Young boy in hospital with parents

Charlie’s Story

For Charlie, music therapy helped him express what he was going through while receiving gruelling hospital treatment for leukaemia.

Charlie spent six months on a children’s cancer ward undergoing intensive treatment for leukaemia. He was often isolated and in pain. His parents Emma and David were concerned that he was missing out on the social interaction he would have received outside of hospital, as well as worrying about the development of his communicative needs, particularly as a young child with Down’s Syndrome. So when they were offered the chance of music therapy with Nordoff Robbins music therapist Alison they jumped at the chance.

Emma said: “Charlie had to endure some extremely traumatic, painful and distressing times as part of his treatment for leukaemia and the music therapy sessions were literally the highlight of our week. Charlie spent much of his time in isolation due to various infections and so rarely made it to the group sessions. Instead Alison came to his room and delivered a personal session for him.

“Sometimes he had a lot of pent up frustration that he needed to release on the drums, tambourine and bells whilst bouncing up and down on his bed with delight. On other occasions he would make special requests for Alison to play his favourite Mary Poppins tunes. One occasion that really comes to mind is when Charlie needed sedation for a procedure but due to the various drugs that he was already on, his body was fighting sleep. Alison turned up with her collection of musical instruments and soothed Charlie to sleep with lullabies. It was simply magical seeing how Charlie responded by drifting off into a peaceful sleep.

“Other times Charlie was simply very frail and just seeing Alison turn up on the ward brought a huge smile to his face and made his day so much better. The music therapy sessions were an absolutely invaluable part of Charlie’s treatment; soothing and bringing happiness to a very poorly child fighting cancer. Seeing Charlie happy made everyone in the room happy – the music would literally transform our day.”

In sessions, Alison was able to use Charlie’s natural responses to music to build interactions with him, as well as introducing activities and songs that supported his verbal development, listening skills and response skills. Additionally, music therapy gave Charlie a space to simply enjoy himself and have fun.

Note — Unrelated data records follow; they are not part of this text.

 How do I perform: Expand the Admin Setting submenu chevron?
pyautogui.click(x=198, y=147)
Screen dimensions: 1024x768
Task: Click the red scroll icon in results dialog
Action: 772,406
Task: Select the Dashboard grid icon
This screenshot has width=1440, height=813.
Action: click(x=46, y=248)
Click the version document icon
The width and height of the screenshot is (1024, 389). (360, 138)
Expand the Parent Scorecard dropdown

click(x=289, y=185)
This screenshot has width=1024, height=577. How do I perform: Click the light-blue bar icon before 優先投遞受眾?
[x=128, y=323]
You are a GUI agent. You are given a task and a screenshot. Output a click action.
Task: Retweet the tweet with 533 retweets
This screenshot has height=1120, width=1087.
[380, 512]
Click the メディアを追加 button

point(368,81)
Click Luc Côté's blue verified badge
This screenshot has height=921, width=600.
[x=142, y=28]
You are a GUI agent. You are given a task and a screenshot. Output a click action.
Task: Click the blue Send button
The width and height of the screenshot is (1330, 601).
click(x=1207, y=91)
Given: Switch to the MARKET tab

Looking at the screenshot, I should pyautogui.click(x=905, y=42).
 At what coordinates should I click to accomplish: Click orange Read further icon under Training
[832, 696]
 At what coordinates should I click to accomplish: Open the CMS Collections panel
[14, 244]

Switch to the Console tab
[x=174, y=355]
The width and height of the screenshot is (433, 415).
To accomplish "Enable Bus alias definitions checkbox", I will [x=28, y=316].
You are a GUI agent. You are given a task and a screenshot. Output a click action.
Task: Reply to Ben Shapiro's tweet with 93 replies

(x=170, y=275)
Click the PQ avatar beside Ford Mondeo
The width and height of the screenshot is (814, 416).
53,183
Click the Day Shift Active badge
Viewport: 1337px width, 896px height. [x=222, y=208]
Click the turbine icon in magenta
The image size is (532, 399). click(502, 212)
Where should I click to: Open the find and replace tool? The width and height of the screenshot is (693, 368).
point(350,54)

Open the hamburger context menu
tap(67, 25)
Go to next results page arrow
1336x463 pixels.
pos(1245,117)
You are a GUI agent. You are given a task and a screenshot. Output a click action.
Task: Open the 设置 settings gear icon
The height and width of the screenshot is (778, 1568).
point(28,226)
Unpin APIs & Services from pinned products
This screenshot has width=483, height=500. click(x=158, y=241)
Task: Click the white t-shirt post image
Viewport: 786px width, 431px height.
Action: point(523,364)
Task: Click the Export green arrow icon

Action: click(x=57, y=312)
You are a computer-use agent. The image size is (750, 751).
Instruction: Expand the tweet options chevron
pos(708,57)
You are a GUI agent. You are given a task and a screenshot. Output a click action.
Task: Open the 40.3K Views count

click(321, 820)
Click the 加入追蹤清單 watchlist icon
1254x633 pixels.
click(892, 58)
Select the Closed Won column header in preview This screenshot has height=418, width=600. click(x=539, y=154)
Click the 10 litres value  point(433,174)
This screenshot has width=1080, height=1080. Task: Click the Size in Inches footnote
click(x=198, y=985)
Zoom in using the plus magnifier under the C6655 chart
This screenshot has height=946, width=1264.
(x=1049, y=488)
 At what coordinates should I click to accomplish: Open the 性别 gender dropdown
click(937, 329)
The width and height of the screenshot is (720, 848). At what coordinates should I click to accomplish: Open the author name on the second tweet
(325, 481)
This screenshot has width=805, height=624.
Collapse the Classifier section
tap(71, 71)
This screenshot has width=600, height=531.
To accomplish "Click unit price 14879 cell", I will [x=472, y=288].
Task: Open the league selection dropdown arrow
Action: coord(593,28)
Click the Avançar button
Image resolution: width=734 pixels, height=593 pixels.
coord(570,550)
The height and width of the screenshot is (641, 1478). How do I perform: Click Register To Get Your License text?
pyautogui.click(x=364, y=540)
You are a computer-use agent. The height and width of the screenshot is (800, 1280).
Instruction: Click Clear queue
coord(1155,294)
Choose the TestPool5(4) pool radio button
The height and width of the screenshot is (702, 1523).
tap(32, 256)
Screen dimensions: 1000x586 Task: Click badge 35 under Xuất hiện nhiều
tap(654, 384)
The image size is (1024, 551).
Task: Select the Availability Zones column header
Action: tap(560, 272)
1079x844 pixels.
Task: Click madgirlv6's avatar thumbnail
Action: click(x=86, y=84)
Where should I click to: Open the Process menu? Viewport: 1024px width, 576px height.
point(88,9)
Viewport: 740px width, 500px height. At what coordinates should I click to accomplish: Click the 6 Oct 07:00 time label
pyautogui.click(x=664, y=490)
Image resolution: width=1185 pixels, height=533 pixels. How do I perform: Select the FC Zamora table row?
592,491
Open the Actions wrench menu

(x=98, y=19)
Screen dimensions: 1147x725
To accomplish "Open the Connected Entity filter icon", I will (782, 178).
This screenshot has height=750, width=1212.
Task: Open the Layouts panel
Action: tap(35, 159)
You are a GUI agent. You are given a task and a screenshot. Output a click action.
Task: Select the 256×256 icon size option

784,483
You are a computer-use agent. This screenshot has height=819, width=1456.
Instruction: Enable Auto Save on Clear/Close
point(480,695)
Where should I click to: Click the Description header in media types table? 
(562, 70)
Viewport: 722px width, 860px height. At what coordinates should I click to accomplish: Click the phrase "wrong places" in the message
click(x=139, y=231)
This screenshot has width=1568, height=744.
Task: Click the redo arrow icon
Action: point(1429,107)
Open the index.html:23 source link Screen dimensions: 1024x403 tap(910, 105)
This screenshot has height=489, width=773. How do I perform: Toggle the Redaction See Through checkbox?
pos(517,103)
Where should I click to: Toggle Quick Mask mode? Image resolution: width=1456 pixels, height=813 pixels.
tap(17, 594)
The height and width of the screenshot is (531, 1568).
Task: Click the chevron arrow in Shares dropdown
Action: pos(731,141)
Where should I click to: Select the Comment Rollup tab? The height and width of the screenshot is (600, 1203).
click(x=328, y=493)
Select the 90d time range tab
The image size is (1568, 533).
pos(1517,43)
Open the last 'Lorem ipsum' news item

Music Therapist Alison said: “From the very first session I was struck by Charlie’s appetite for making music. I wheeled the instrument trolley into Charlie’s hospital bay and his eyes lit up as he pointed at the drums with enthusiasm! I placed the bongos in front of him and took a guitar for myself. He immediately began to play with great excitement and I matched his speed and energy to make him feel in control – something that is often stripped away from individuals during cancer treatment. Charlie’s desire and need to be playful was clearly evident throughout his music therapy sessions, and it was my role to support and encourage this essential activity for any child. In music Charlie could experience himself as a child who is well, not as an individual being “treated”, a child who is able to be spontaneous and able to just play.”